DOI QR코드

DOI QR Code

An Advanced Coding for Video Streaming System: Hardware and Software Video Coding

  • Le, Tuan Thanh (Ph.D. Course Student, Dept. of Computer Engineering, Gachon University) ;
  • Ryu, Eun-Seok (Assistant Professor, Dept. of Computer Education, Sungkyunkwan University)
  • Received : 2020.05.25
  • Accepted : 2020.07.26
  • Published : 2020.08.31

Abstract

Currently, High-efficient video coding (HEVC) has become the most promising video coding technology. However, the implementation of HEVC in video streaming systems is restricted by factors such as cost, design complexity, and compatibility with existing systems. While HEVC is considering deploying to various systems with different reached methods, H264/AVC can be one of the best choices for current video streaming systems. This paper presents an adaptive method for manipulating video streams using video coding on an integrated circuit (IC) designed with a private network processor. The proposed system allows to transfer multimedia data from cameras or other video sources to client. For this work, a series of video or audio packages from the video source are forwarded to the designed IC via HDMI cable, called Tx transmitter. The Tx processes input data into a real-time stream using its own protocol according to the Real-Time Transmission Protocol for both video and audio, then Tx transmits output packages to the video client though internet. The client includes hardware or software video/audio decoders to decode the received packages. Tx uses H264/AVC or HEVC video coding to encode video data, and its audio coding is PCM format. By handling the message exchanges between Tx and the client, the transmitted session can be set up quickly. Output results show that transmission's throughput can be achieved about 50 Mbps with approximately 80 msec latency.

Keywords

1. Introduction

Recently, the HEVC [1] has become the top technology in the field of video coding. Compared to the predecessor video coding H264, HEVC (H.265) is an efficient technology that allows saving twice bandwidth while unchanged video resolution. The first version of HEVC achieved an approximately 50% bitrate reduction compared to its predecessor H.264/AVC with equivalent subjective quality [2]. Over the past few years, many video transmission systems, CCTV systems, or online video services have gradually moved to the HEVC application, which increases bandwidth responsiveness. Hence, current video service platforms need to upgrade their construction to support HEVC coding. However, HEVC implementation also has limitations such as high cost, system complexity, compatibility with existing video service systems. Therefore, in current times, the H.264-AVC codec [3] is still an effective choice.
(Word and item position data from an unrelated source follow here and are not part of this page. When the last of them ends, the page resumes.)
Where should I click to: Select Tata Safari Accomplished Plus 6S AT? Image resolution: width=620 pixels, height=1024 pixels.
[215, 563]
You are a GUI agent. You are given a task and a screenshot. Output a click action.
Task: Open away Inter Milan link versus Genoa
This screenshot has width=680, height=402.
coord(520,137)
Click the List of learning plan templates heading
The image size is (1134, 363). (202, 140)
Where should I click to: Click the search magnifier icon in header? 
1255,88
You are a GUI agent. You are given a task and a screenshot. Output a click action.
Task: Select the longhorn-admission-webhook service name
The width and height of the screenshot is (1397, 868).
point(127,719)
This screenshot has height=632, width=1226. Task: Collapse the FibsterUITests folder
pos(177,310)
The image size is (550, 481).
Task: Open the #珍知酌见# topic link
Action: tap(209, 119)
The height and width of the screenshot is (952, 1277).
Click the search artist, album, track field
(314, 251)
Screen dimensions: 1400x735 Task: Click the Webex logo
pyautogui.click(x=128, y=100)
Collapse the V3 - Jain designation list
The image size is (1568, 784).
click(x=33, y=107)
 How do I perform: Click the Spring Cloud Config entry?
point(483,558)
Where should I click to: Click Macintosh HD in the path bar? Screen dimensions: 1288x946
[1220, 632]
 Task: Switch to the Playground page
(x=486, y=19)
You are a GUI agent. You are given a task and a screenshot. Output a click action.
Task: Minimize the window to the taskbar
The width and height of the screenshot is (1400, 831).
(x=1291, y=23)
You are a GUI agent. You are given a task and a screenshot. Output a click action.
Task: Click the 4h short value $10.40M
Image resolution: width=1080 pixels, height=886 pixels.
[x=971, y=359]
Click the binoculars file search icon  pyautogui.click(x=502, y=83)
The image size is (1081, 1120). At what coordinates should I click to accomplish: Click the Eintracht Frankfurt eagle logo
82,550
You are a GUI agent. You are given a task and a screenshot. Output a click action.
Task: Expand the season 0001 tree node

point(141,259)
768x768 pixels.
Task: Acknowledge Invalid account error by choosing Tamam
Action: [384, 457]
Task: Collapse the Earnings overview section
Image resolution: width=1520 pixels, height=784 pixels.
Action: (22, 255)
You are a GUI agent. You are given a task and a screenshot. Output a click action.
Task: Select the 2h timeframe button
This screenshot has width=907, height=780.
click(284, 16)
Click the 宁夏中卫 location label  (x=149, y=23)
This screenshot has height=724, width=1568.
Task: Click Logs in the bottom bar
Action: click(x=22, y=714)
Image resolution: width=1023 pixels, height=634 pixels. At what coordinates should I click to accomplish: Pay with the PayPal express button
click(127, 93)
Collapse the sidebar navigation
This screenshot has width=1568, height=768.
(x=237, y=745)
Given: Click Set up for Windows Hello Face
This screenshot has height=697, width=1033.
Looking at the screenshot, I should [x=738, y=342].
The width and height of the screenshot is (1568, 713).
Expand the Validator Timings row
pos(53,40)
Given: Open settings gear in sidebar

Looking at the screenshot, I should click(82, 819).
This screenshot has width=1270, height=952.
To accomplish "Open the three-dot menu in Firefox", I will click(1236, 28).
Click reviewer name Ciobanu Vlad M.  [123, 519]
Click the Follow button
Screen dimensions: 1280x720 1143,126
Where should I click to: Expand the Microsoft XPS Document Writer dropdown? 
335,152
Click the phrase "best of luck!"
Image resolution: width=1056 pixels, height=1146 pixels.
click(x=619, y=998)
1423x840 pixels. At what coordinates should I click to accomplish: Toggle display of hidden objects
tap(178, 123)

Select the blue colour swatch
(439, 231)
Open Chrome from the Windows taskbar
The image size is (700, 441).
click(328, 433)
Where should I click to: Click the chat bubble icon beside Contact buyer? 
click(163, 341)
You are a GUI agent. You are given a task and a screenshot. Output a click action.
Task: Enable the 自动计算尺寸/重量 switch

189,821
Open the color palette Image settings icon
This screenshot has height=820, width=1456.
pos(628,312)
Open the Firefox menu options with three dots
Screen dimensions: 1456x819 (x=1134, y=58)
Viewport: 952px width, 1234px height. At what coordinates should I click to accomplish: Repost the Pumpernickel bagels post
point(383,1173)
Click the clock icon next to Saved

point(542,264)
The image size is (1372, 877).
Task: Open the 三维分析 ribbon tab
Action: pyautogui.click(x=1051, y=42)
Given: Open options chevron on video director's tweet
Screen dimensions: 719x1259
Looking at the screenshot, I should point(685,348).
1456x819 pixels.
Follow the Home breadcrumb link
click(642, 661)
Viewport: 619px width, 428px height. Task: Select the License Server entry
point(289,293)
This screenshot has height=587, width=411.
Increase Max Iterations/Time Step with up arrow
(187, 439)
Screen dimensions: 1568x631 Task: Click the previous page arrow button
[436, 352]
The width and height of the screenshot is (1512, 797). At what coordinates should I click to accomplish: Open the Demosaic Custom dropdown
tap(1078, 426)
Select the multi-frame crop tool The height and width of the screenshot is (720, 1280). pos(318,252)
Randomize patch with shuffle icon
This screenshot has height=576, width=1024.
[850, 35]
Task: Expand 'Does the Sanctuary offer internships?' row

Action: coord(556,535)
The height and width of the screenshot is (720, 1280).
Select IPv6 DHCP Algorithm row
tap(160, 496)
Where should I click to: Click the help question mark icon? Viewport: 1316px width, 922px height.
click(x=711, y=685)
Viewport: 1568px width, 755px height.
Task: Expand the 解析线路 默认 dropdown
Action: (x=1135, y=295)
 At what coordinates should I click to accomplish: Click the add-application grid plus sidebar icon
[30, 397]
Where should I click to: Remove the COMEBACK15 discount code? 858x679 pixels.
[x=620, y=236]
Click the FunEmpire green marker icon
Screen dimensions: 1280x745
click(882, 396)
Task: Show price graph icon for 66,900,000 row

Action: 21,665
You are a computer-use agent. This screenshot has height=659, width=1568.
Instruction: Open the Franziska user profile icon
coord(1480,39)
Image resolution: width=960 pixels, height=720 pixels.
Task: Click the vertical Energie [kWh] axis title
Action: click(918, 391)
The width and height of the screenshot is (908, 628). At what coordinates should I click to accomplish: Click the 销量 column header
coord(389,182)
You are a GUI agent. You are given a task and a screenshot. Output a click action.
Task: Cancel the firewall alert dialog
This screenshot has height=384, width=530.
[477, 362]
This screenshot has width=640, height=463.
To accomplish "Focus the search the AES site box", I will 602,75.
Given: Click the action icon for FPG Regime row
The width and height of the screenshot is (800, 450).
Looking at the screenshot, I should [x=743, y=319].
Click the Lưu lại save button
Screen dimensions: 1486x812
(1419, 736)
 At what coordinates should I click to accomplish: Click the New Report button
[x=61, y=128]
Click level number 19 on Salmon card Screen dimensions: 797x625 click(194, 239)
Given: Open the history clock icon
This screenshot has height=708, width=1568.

Video codec H.264/AVC is able to encode and decode video at a low cost in terms of processing time and resource usage. The main drawback of H.264 is bandwidth when compared to H.265/HEVC. Especially in real-time streaming systems, the bandwidth limitation has become even more urgent in multi-channel contexts. Hence, to advance the efficiency of H.264 video streaming services, we propose a solution to improve the streaming's bandwidth using a private designed IC that comes with the H.264 video codec and PCM audio inside. We implemented the designed IC within a private network processor to efficiently embed the H.264/AVC codec. By deploying the encoder and decoder under kernel space in both sides (server and client), the proposed system isable to minimize processing time thereby improving overall performance.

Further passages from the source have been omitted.